Progrès de la religion chrétienne et décadence de l'empire romain

Edward Gibbon
Dans sa monumentale Histoire de la décadence et la chute de l'empire romain publiée à partir de 1776, Gibbon décrit les causes qui ont conduit à la décomposition du «solide édifice de la puissance romaine». De l'extérieur, la barbarie des hordes guerrières venues du Nord et l'Est; de l'intérieur, l'érosion des valeurs républicaines et de la sobriété des premiers Romains; et cette nouvelle religion chrétienne qui profita de l'obscurité qui étreignait progressivement les territoires conquis pour se répandre et propager la lumière de la foi et la promesse d'une félicité éternelle, au fur et à mesur que se retirait l'influence de la culture grecque et le culte des ancêtres.

Pour Gibbon, Rome est digne d'admiration lorsqu'elle sait perpétuer et faire profiter l'héritage grec: il la révère pour son respect de la démocratie, de la recherche philosophique qui permet l'affermissement de la volonté et de l'esprit, et pour son culte des arts. Plus qu'Athènes, qui persécuta Socrate pour avoir refusé de reconnaître les dieux athéniens, Rome sut accueillir et tolérer en son sein les cultes les plus divers pour assurer la paix de l'empire. Cette pax romana allait permettre à l'empire de connaître cette longue période de prospérité économique qui s'échelonne de l'époque d'Auguste à celle de Trajan.

» DONNÉES FOURNIES
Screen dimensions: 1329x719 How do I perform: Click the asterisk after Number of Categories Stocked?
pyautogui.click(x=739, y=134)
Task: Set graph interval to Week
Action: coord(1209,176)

» CONSIGNE
Reformulez sous forme de liste le paragraphe du passage sur Gibbon qui commence par « Pour Gibbon, Rome est digne d'admiration », en conservant ses faits principaux.

» RÉPONSE COMPLÈTE
- Gibbon admire Rome lorsqu'elle perpétue et fait profiter l'héritage grec. Il la révère pour son respect de la démocratie, pour la recherche philosophique qui affermit la volonté et l'esprit, et pour son culte des arts.
- Athènes persécuta Socrate pour avoir refusé de reconnaître les dieux athéniens. Plus qu'elle, Rome sut accueillir et tolérer les cultes les plus divers afin d'assurer la paix de l'empire.
- Cette pax romana permit à l'empire une longue période de prospérité économique, de l'époque d'Auguste à celle de Trajan.